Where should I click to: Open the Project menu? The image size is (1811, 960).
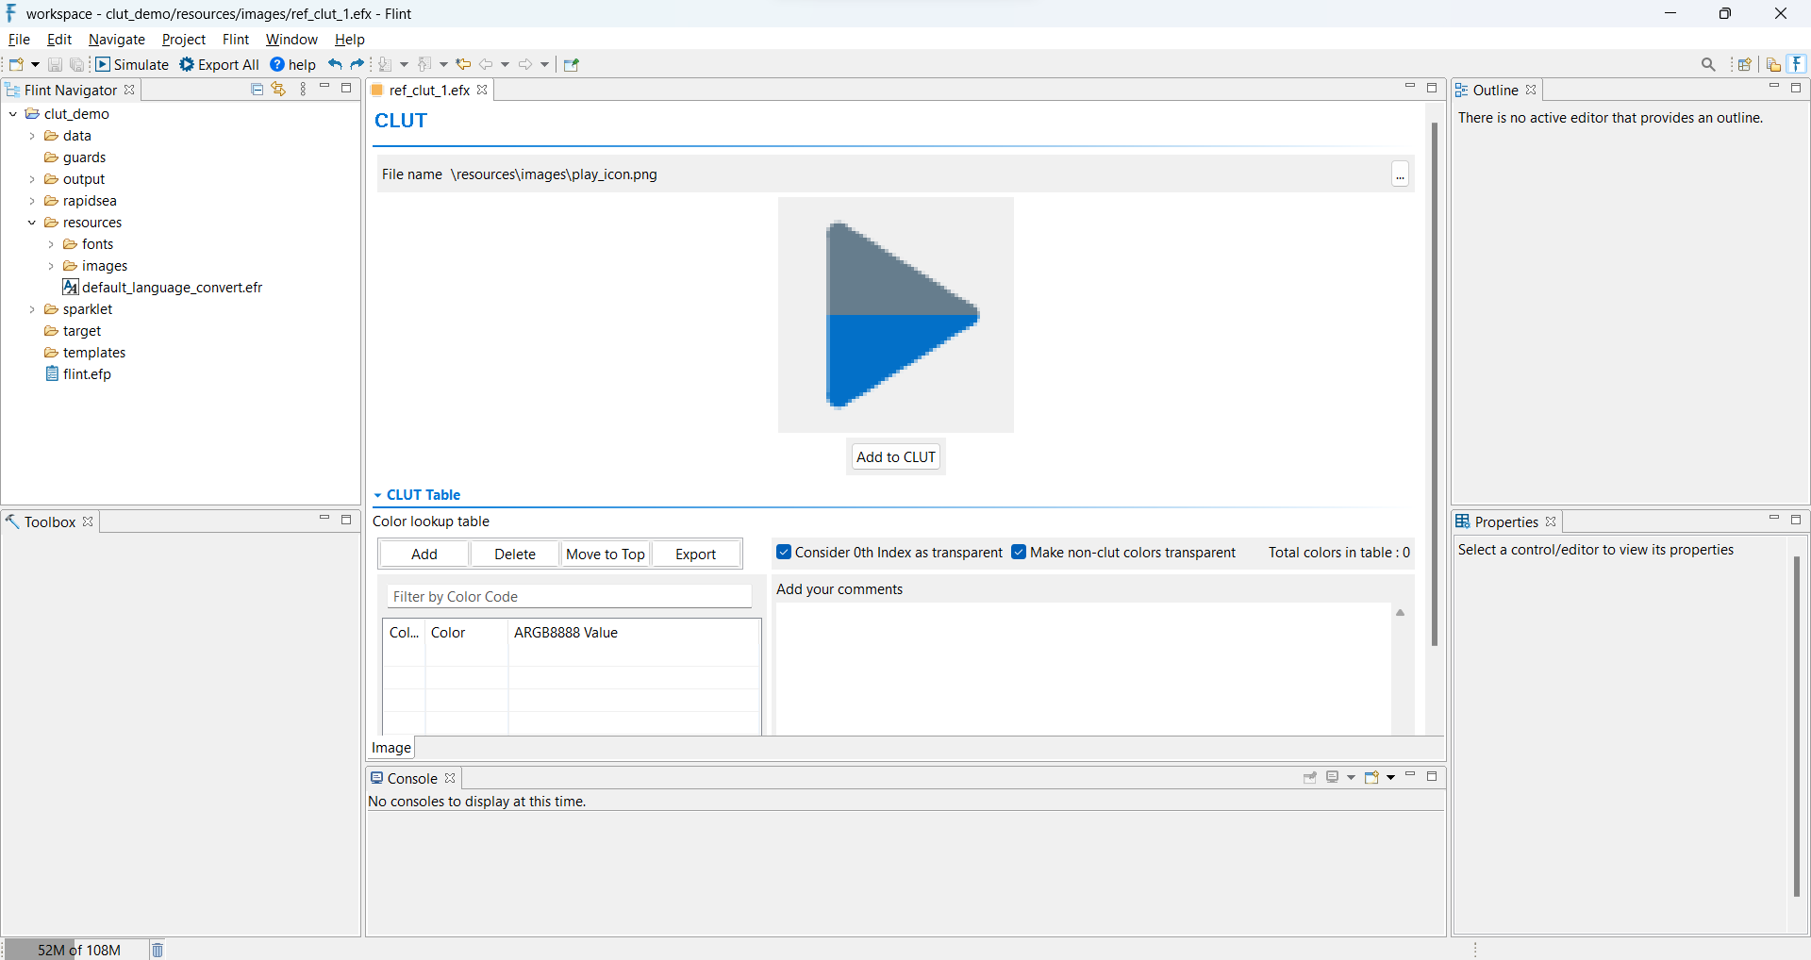coord(183,40)
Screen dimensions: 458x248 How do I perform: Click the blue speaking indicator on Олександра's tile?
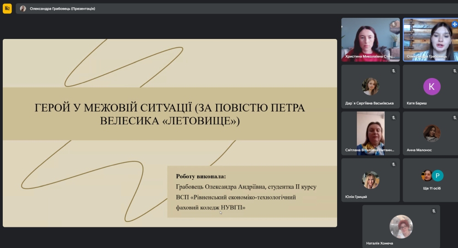pyautogui.click(x=454, y=24)
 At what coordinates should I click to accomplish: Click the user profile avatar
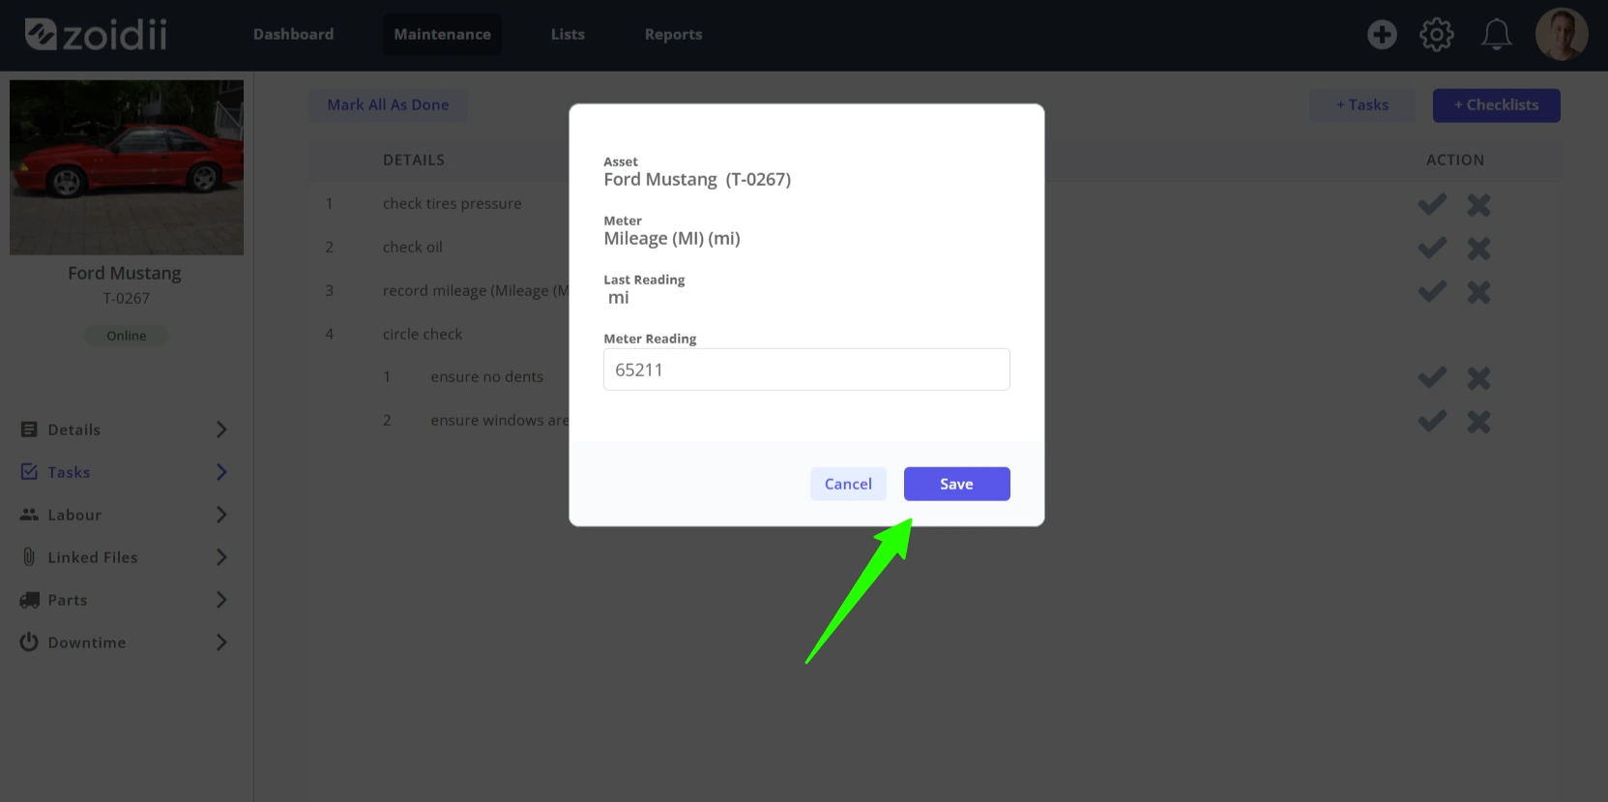pos(1562,35)

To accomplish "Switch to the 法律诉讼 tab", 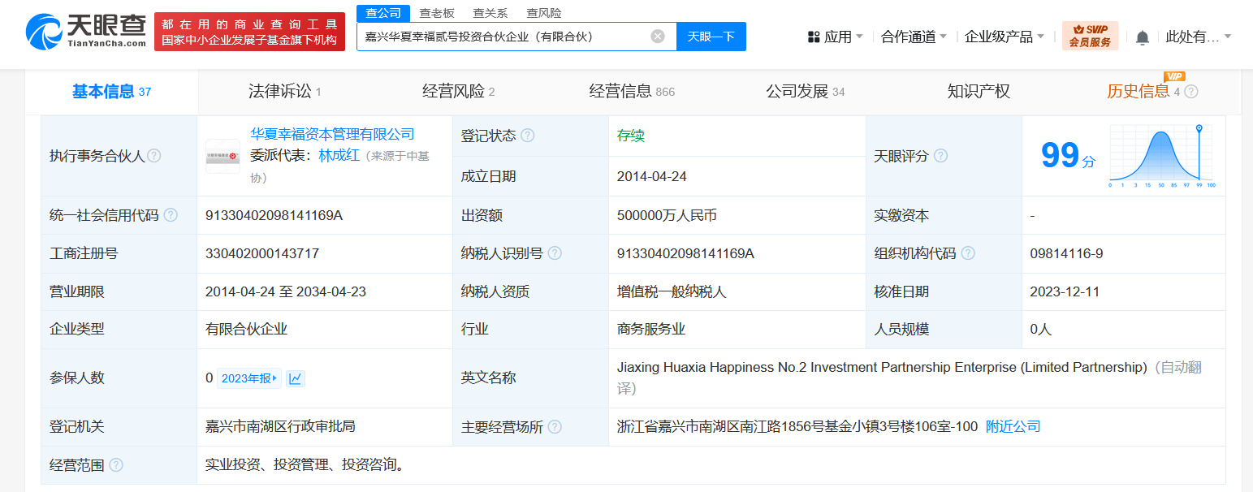I will [x=284, y=92].
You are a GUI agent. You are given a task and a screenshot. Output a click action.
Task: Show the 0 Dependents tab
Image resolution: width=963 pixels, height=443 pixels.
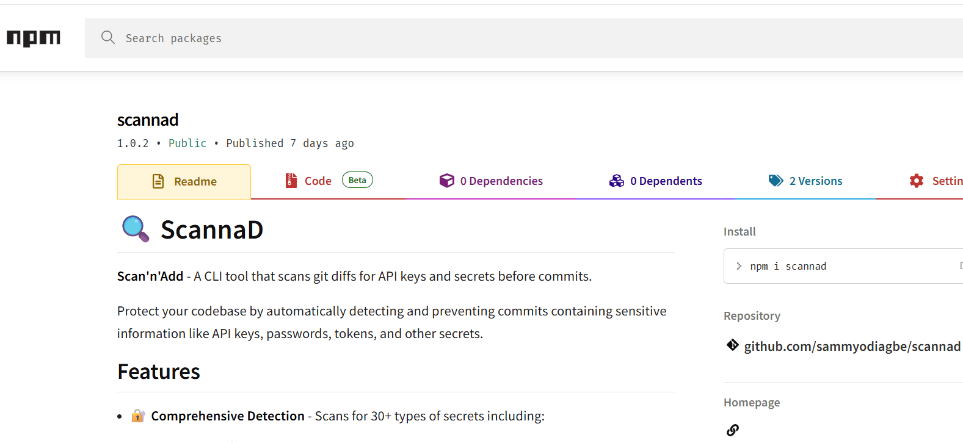[666, 181]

★ ★ ★ ★ ★

▶ _The problem_: Reproduce the rows word for word, everything from the first one down through the line containing "pos(1562,35)". Leave the pictures out of your copy.

▶ _In response_:
Where should I click to: Open the Project menu? The image size is (1811, 960).
coord(183,40)
Screen dimensions: 458x248 How do I perform: Click the blue speaking indicator on Олександра's tile?
pyautogui.click(x=454, y=24)
 At what coordinates should I click to accomplish: Click the user profile avatar
pos(1562,35)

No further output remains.